[SELECTED EXCERPT — start]
Abstract
Introduction: Peptide-basedcancer vaccines targeting tumor-associated antigens comprised of synthetic peptides have shown promising clinical results and have progressed to Phase III clinical testing in several tumor entities, including colorectal carcinoma (CRC). As of yet, these vaccines have typically been limited to HLA-A*02 positive patients, which means that more than half of the patient pool will not be eligible for those treatment strategies. The development of novel strategies for vaccine design, which are applicable to a larger fraction of potential patients, is therefore required. CRC seems to be particularly suitable for antigen-specific immunotherapy as it is among those cancers with highest rates of genetic mutations leading to alterations in protein metabolism. In this study, we aimed to identify HLA class I and II tumor-associated antigens from CRC covering the most frequent HLA-allotypes, in order to develop a peptide warehouse containing HLA-specific peptide panels that can be compiled in a patient-individualized manner, according to the respective patient's HLA-typing.
Methods: The HLA presented immunopeptidome of 30 primary CRC samples and matched autologous non-malignant colon tissue was analyzed after HLA-immunoprecipitation by uHPLC tandem mass spectrometry. Identified source proteins and peptides were cross-evaluated with an in-house database of ligandome data derived from different benign tissues to preclude off-tumor presentation of HLA-ligands in order to to prevent any possible induction of autoimmunity by antigen-specific T cells against these ligands. Furthermore, we evaluated pre-existing antigen-specific T cell responses against these novel CRC-associated peptides in a cohort of 25 CRC patients.
[SELECTED EXCERPT — finish]
[DATASET EXTRACT — start]
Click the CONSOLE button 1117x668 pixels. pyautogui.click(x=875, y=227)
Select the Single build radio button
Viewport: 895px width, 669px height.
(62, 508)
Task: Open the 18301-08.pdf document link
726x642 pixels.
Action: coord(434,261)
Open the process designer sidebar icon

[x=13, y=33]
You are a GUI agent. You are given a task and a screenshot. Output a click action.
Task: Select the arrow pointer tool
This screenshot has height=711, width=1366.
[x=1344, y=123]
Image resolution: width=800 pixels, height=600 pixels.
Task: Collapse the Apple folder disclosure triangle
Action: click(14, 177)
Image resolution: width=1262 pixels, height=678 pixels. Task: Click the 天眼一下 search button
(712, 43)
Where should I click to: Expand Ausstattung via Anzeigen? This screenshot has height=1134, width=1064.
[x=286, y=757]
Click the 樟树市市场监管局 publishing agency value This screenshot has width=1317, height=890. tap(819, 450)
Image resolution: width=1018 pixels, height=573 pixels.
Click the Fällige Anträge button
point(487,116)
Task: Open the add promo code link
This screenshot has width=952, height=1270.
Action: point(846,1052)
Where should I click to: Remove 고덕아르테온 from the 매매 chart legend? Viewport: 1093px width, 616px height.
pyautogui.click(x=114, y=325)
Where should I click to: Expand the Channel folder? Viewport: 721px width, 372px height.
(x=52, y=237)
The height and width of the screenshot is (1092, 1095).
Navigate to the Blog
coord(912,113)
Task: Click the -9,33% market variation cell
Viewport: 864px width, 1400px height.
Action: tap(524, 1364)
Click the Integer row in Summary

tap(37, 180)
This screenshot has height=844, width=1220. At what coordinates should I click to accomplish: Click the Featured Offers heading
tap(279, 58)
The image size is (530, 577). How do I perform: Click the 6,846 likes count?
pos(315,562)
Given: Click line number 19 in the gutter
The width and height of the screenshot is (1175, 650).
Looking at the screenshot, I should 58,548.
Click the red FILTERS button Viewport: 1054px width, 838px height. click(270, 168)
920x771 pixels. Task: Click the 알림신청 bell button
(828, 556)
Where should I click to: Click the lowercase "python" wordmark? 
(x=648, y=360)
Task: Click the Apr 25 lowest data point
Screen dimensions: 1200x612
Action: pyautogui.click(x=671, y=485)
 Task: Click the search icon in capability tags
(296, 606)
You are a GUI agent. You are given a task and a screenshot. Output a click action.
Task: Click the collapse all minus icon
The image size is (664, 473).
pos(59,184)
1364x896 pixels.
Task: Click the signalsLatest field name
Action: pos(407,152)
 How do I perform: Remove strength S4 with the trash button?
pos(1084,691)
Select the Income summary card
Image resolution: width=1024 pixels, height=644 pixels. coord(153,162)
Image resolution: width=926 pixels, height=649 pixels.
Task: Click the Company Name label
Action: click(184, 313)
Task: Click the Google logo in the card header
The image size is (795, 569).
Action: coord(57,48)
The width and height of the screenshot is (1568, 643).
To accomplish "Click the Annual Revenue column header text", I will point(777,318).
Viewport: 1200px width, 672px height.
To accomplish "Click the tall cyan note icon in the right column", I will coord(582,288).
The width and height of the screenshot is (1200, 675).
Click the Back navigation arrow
[DATASET EXTRACT — finish]
• **EXPLORE THE MATERIAL**
1 - Echo the colorectal cancer vaccine abstract word for word, covering the stretch from "Methods: The HLA" through "25 CRC patients.".
2 - Decide whether each statement agrees with the colorectal cancer vaccine abstract, answering yes or no and quoting the words that settle it: (a) So far these vaccines have usually been limited to HLA-A*02 positive patients. (b) The study analyzed 25 primary CRC samples. (c) Peptide-based cancer vaccines have reached Phase III clinical testing.
These entries have no connection to the colorectal cancer vaccine abstract.

• **ANSWERS BY ITEM**
1 -
Methods: The HLA presented immunopeptidome of 30 primary CRC samples and matched autologous non-malignant colon tissue was analyzed after HLA-immunoprecipitation by uHPLC tandem mass spectrometry. Identified source proteins and peptides were cross-evaluated with an in-house database of ligandome data derived from different benign tissues to preclude off-tumor presentation of HLA-ligands in order to to prevent any possible induction of autoimmunity by antigen-specific T cells against these ligands. Furthermore, we evaluated pre-existing antigen-specific T cell responses against these novel CRC-associated peptides in a cohort of 25 CRC patients.

2 -
(a) Yes: "these vaccines have typically been limited to HLA-A*02 positive patients"
(b) No: "The HLA presented immunopeptidome of 30 primary CRC samples"
(c) Yes: "have progressed to Phase III clinical testing in several tumor entities"